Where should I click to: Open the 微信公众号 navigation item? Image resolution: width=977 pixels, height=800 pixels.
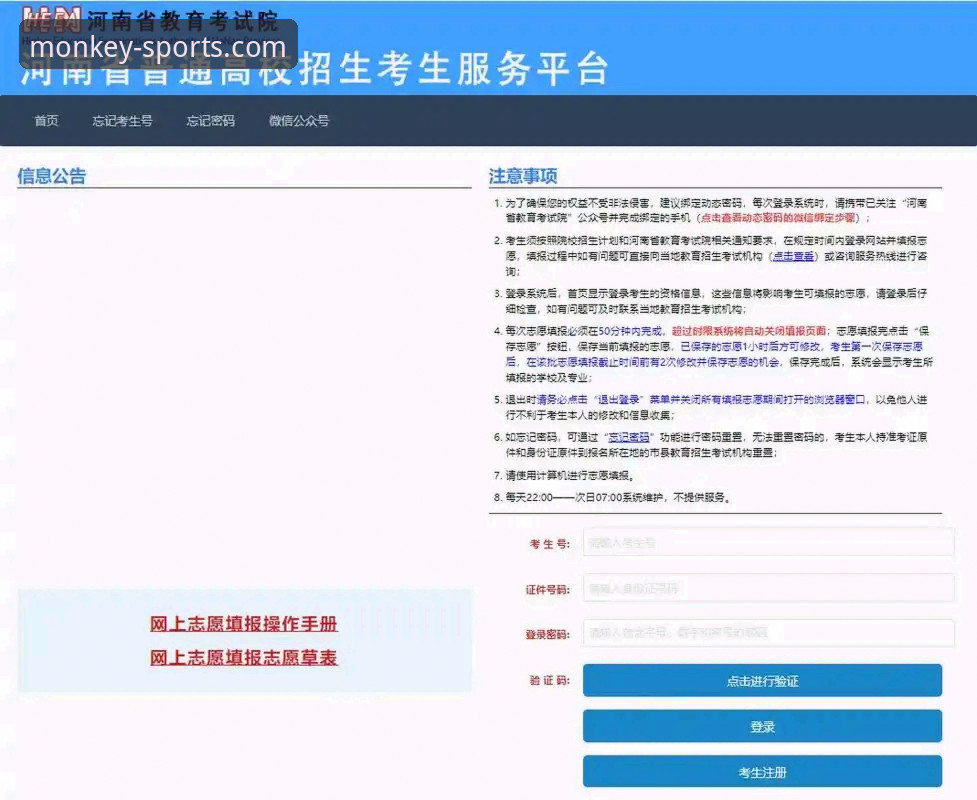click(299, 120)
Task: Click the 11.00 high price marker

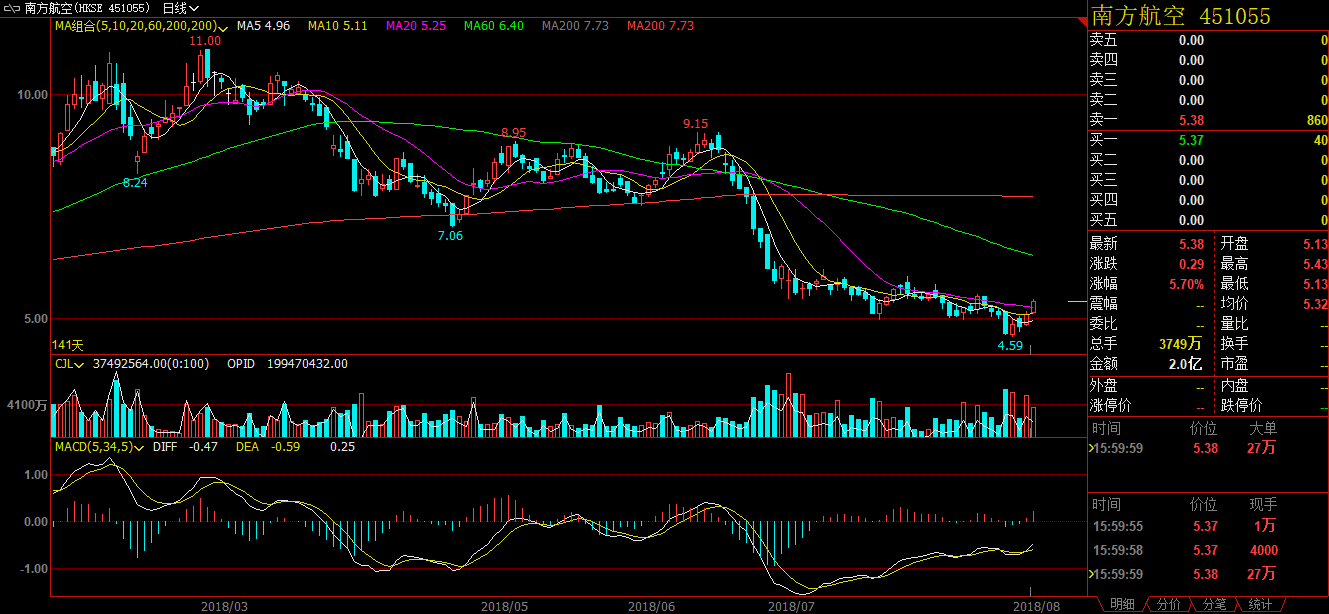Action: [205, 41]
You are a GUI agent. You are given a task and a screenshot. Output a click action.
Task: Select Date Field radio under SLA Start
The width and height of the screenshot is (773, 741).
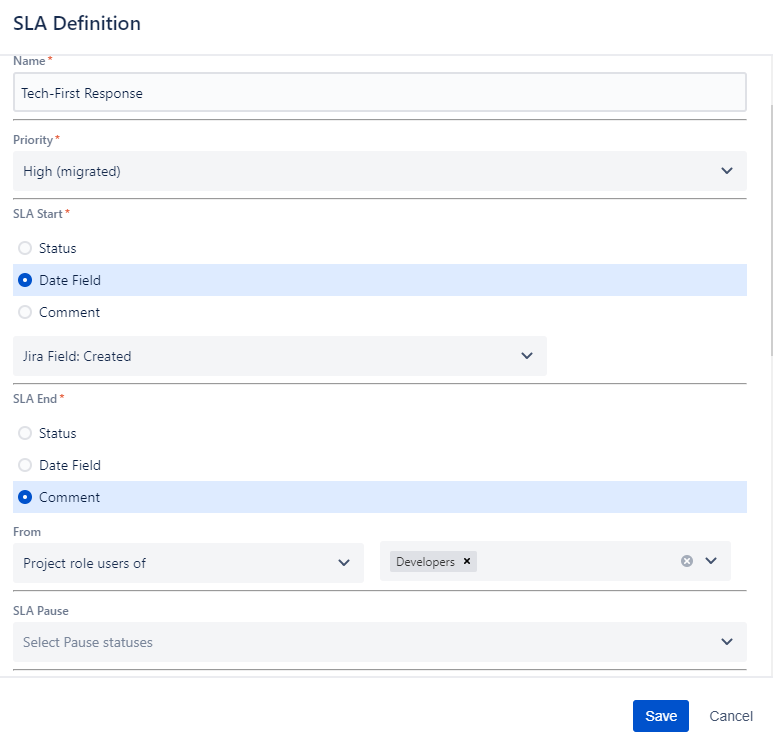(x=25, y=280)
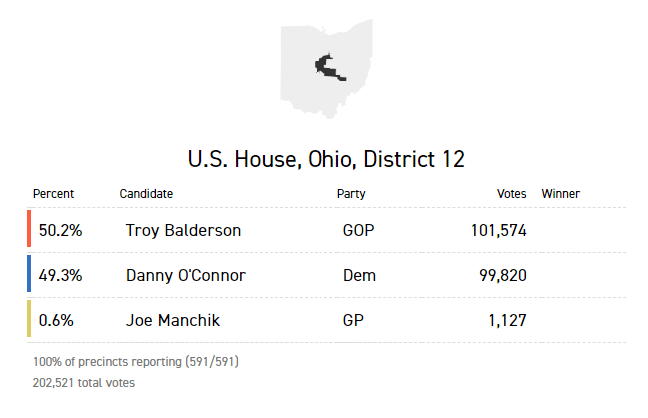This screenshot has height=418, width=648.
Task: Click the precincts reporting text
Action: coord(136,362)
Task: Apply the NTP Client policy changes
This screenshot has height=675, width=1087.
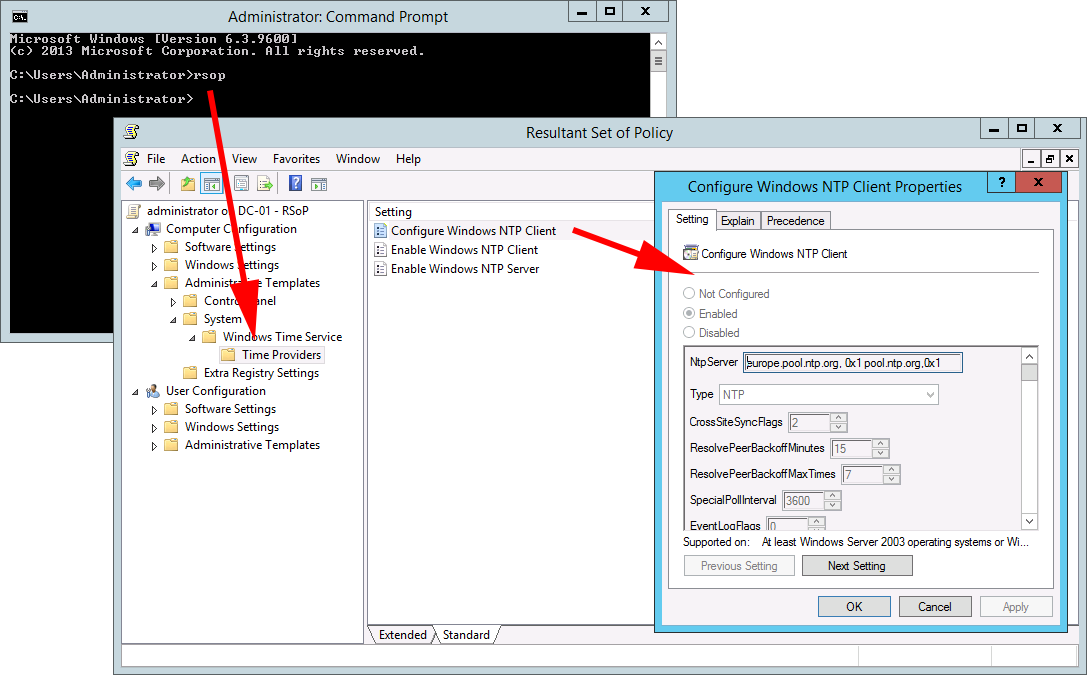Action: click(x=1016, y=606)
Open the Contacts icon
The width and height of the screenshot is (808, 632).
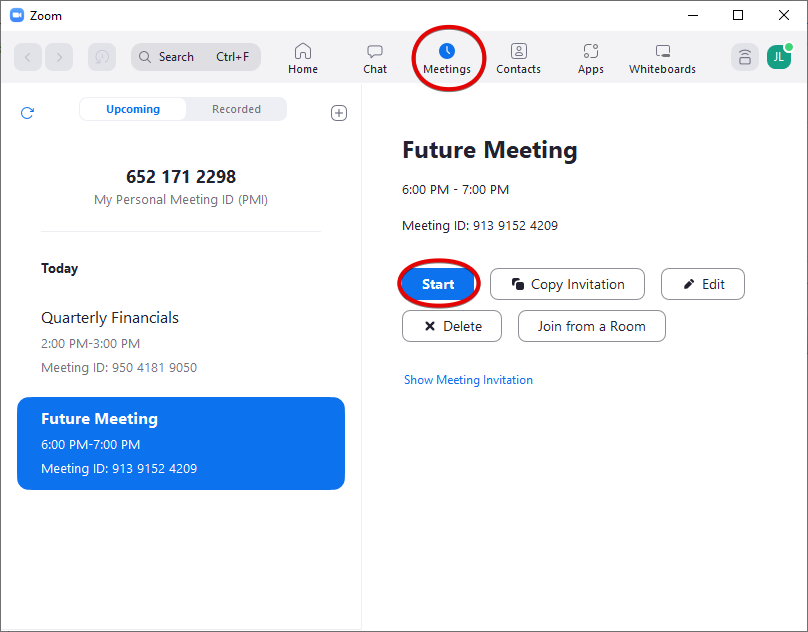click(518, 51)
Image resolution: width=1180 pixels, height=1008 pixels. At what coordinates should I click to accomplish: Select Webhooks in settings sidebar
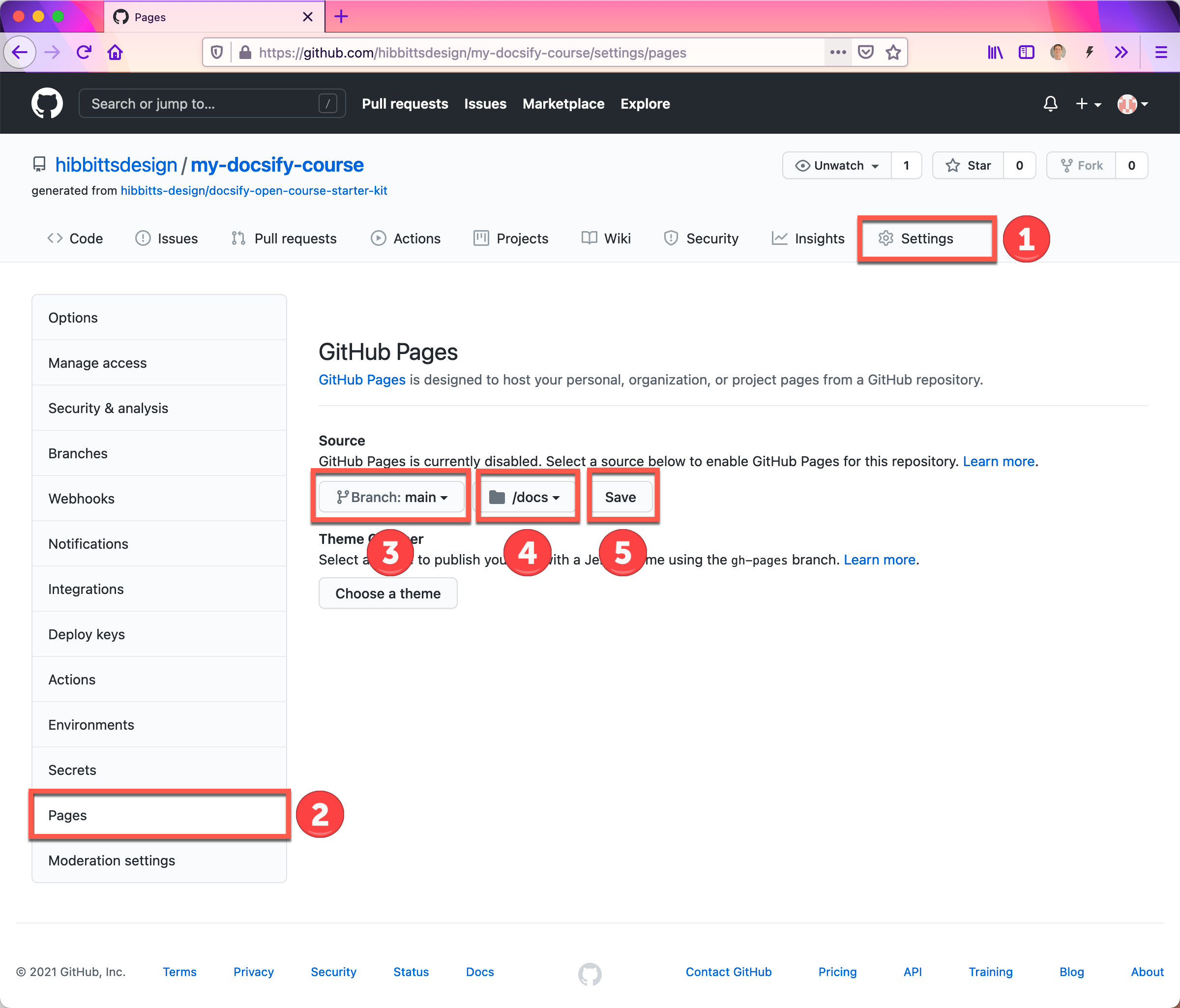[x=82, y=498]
+++
Copy all of the data above word for word, and leave the pictures out.

The result:
Where should I click to: Open the 微信公众号 navigation item? Image resolution: width=977 pixels, height=800 pixels.
click(299, 120)
Task: Click the 11.00 high price marker

Action: [205, 41]
You are a GUI agent. You are given a task and a screenshot. Output a click action.
Task: Select Date Field radio under SLA Start
The width and height of the screenshot is (773, 741).
(x=25, y=280)
This screenshot has height=418, width=648.
Task: Click the precincts reporting text
Action: coord(136,362)
Task: Apply the NTP Client policy changes
This screenshot has height=675, width=1087.
Action: click(x=1016, y=606)
Open the Contacts icon
The width and height of the screenshot is (808, 632).
click(518, 51)
Image resolution: width=1180 pixels, height=1008 pixels. At what coordinates should I click to accomplish: Select Webhooks in settings sidebar
[x=82, y=498]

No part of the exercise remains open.